The Blue Bird Inn closed to the public in the early 2000s and remained vacant until DSC purchased it from the city of Detroit in 2019, actively fundraising and securing resources for the project’s restoration and rehabilitation since then. In 2021, DSC replaced the deteriorated roof, and earlier this year, finished construction documentation with its project architect, Saundra Little, FAIA, LEED, NOMA. DSC anticipates the restoration will be completed in the next 12-18 months.
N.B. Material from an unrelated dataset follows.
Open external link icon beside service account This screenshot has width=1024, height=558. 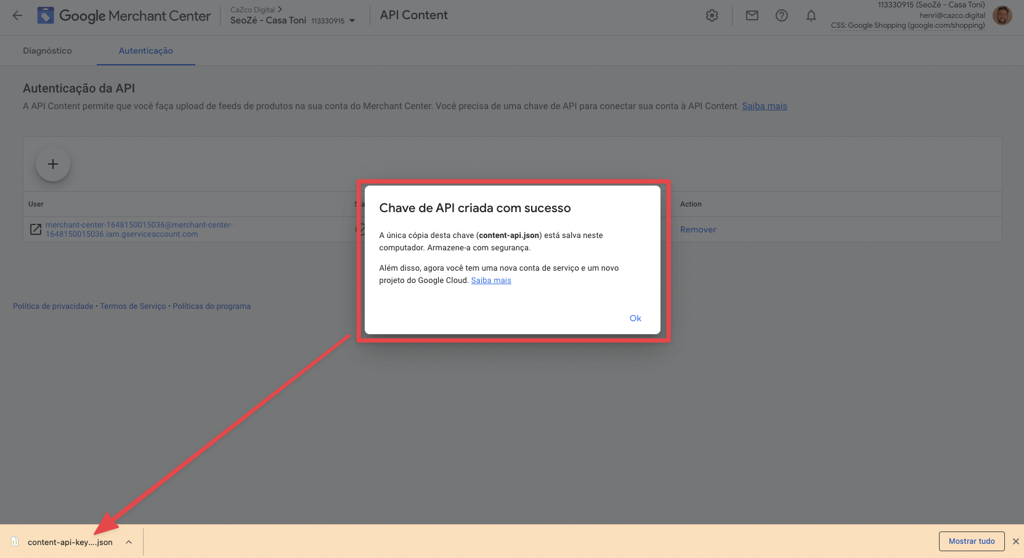[x=35, y=230]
“The Blue Bird was the spot for jazz in Detroit, and when the big acts came to the city, it’s where they were playing,” said Raduns-Silverstein. Musicians, including leaders in modern jazz such as Charlie Parker and Miles Davis, played at the club regularly in the 1950s, and local musicians, such as drummer Roy Brooks and saxophonist Wendell Harrison apprenticed there.

The legendary landmark also served as a key hub for Black life and culture in its neighborhood and the city of Detroit throughout the 20th century. The Blue Bird Inn’s former owners, Clarence & Mary Eddins, and The Dubois Family before them, were innovative Black entrepreneurs working to create opportunity in a heavily segregated Detroit. During the Civil Rights era, the club was a community hearth, where Black workers and their families could relax, commune, engage, express, and listen. 

“Many don’t know the importance of Detroit’s music history,” said Raduns-Silverstein. “Detroit has many different music stories but they are all part of a shared narrative of our city. The renovated Blue Bird Inn will be an active music venue that not only signals its past, but is also about the musicians that are here now and making music today, and in an environment that puts the musician first.” 

The restored venue will feature a publicly-accessible music archive, along with a cultural heritage center, and intergenerational, collaborative community art and neighborhood gathering space to meet modern organizational and community needs. Since 2017, DSC has completed extensive community engagement work to identify project objectives, with each interaction contributing to DSC’s decision-making process for the venue’s renovation and planned future uses.

“The neighborhood, like so many in Detroit, has been disinvested in,” said Raduns-Silverstein.  “The restoration of the Blue Bird has the power to build a more positive narrative, one of community pride that can catalyze future community reinvestment and preservation projects across Detroit and with regional and global impact. Culture and art can activate change in new ways. That’s what this project is leaning into, and DSC is hoping to lead a path for other cities to do the same.”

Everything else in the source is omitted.